Arguably the most common questioning greeting in Spanish. ¿Cómo estás? usually comes after one of the initial greetings.
Although you’re asking about the other person’s mood and condition, an answer isn’t always expected. It’s an informal greeting, but if you change it just a little bit to ¿cómo está? it becomes a formal greeting.
Hola, ¿cómo estás?
Hi, how are you?
¿Qué tal? – How are you?
¿Qué tal? means pretty much the same thing as ¿cómo estás?, although you can add “how’s it going?” or “how are things?” as possible translations.
If anything, it’s more common to hear ¿qué tal? In Spain than in Latin America. Read this post about the differences between ¿qué tal? and ¿cómo estás?
Hola, ¿qué tal?
Hello, how’s it going?
¿Cómo te va? – How are you doing?
Here’s a list of questions that basically express the same idea as ¿cómo estás?.
¿Cómo te va? is one of the most popular ones.
|¿qué haces?||what are you up to?|
|¿cómo va tu día?||how is your day going?|
|¿qué hay?||what’s up?|
|¿qué hay de nuevo?||what’s new?|
|¿qué pasa?||what’s up?|
|¿cómo va todo?||how’s everything going?|
|¿qué onda? (slang)||what’s up?|
|¿quiubo? (slang)||what’s up?|
When talking about Spanish greetings, it’s essential to consider goodbyes. They’re part of the same type of vocabulary you need to learn to master your conversations in Spanish.
Let’s take a look now at some of the most common farewells in Spanish.

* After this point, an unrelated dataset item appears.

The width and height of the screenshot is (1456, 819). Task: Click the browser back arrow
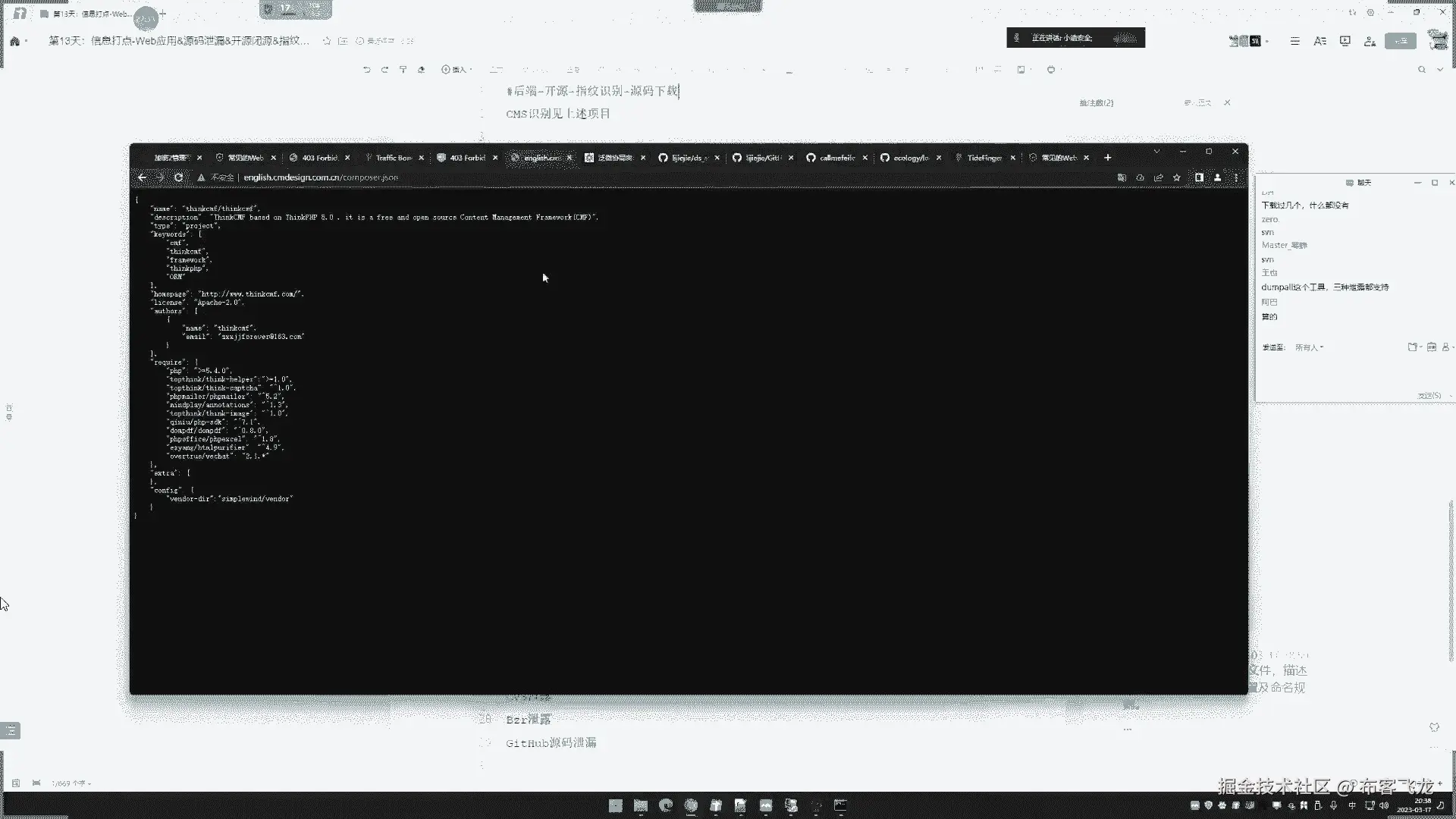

|nos vemos al rato||see you later|
|nos estamos viendo||see you around|
|hasta luego||see you later|
|hasta mañana||see you tomorrow|
|hasta pronto||see you soon|
|hasta la vista||see you soon|
|que descanses||rest up|
|que tenga un buen día||have a good day|
Letter and Email Greetings
When writing a formal letter or a business email, you need to use a formal vocabulary and specific Spanish greetings. Here are some of the most common ones:
|Estimado Señor/Señora/Señorita _____||Dear Mr./Mrs/ Miss _____|
|A quien corresponda||To whom it may concern|
|Reciba un cordial saludo||I give you a warm greeting|
|Un cordial saludo||Cordial greetings|
|Le saludo atentamente||Yours faithfully|
|Un saludo afectuoso||Warm wishes|
What do you say when you answer the phone in Spanish? If you aren’t sure, you’ll find the next table helpful.
Practice These Spanish Greetings and Improve Your Spanish
Learning these useful Spanish greetings will take your conversations to the next level and get you one step closer to achieving Spanish fluency. If you have kids or young students, show them this fun video about Spanish greetings for kids. Once you watch it, practice the greetings with them using strategies such as flashcards or singing a Spanish greetings song.
Remember that speaking Spanish has many benefits, including making traveling to Latin American countries easier and opening the door to better jobs.